I have two mini horses and recently (4 mos ago) bought a mini donkey. I have been giving them all Triple Crown Complete( beet pulp based.) They all get 1/4 cup of the feed twice a day along with the flax and sunflower seeds. Is this okay for the donkey? .I'm pretty sure I already know the answer, but just wondering. I'm guessing it might make him too fat.....thinking of switching everyone to Omelene 200. Would that be better?


----------



## shminifancier (Dec 10, 2004)

Donnkeys really don't need much grain at all...If well fit in shape and auch as that a good hay and grass hay at that is about all they really need...This comes from a Q/A page about the care of mini donkeys



> FEEDINGonkeys can survive on good quality hay alone. A good hay to feed donkeys is pure grass hay. A little bit of alfalfa mixed in would be ok. Pure alfalfa is too rich a feed for Miniature Donkeys and does not set well with their digestive systems. They can also become extremely fat. With severe droughts often occurring in different parts of the country, sometimes only poor quality hay is available and in this case, donkeys should be supplemented with a SMALL amount of 10-12% protein equine sweet feed. Please avoid feeding horse supplements to donkeys.


http://www.qis.net/~minidonk/donkdet.htm


----------



## dbarjminis (Dec 12, 2004)

My donkeys get grain with BOSS and beet pulp in it if they need the grain. Like heavy nursing or late bred mares, or anybody under 2 for sure. However, the most they get is 1 1/2 cups PER DAY. That's it, no more.

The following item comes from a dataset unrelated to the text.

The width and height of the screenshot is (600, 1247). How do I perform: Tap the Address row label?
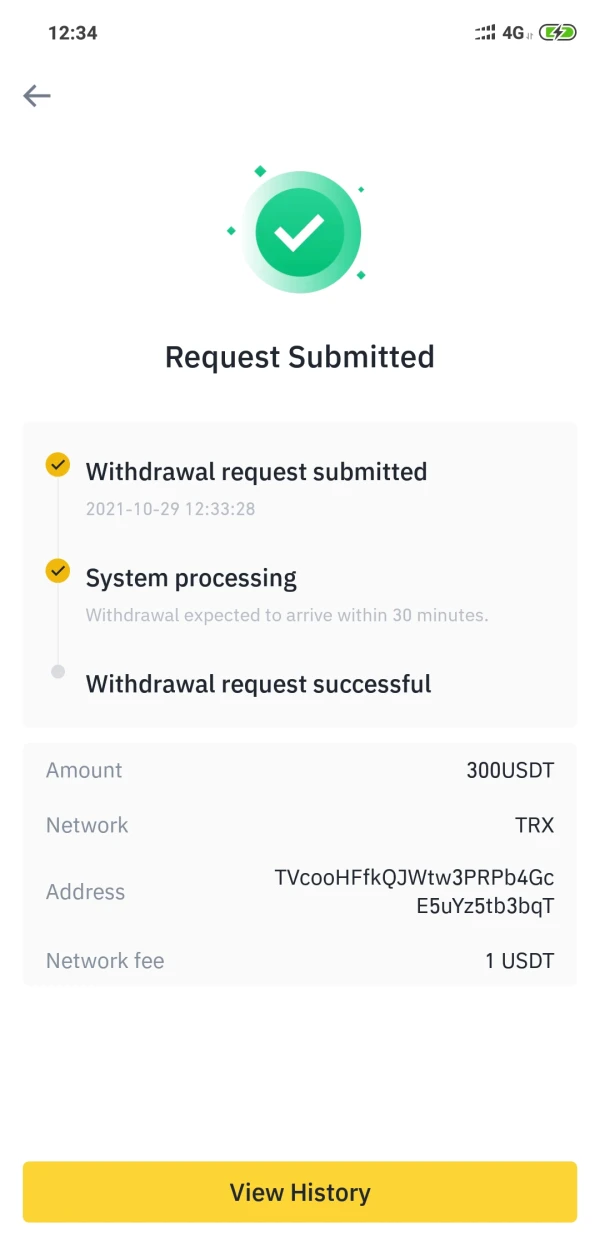pyautogui.click(x=85, y=892)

However, my donkeys all get alfalfa. EVERY animal I have here gets alfalfa. But they get that on a limited amount. Only about 1/3 of their daily roughage intake is alfalfa, and the rest is 1st crop low protein timothy, so it kinda balances out. I have NO diarrhea. I know the breeder/site where that info came from and lots of us breeders think that breeder isn't correct on her information. She has some very strange ideas, as I have her mini donkey books and have gotten her magazine in the past.

I only feed alfalfa in winter, summer pastures are waaaay to rich to feed alfalfa and grain then.

Jenny


----------